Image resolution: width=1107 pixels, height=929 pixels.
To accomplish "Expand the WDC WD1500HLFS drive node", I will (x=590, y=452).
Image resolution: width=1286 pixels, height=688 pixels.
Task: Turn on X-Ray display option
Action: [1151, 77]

**Work request**
Give back the material above in full, exactly as it reads.

**Output**
Image resolution: width=1107 pixels, height=929 pixels.
To accomplish "Expand the WDC WD1500HLFS drive node", I will (x=590, y=452).
Image resolution: width=1286 pixels, height=688 pixels.
Task: Turn on X-Ray display option
Action: [1151, 77]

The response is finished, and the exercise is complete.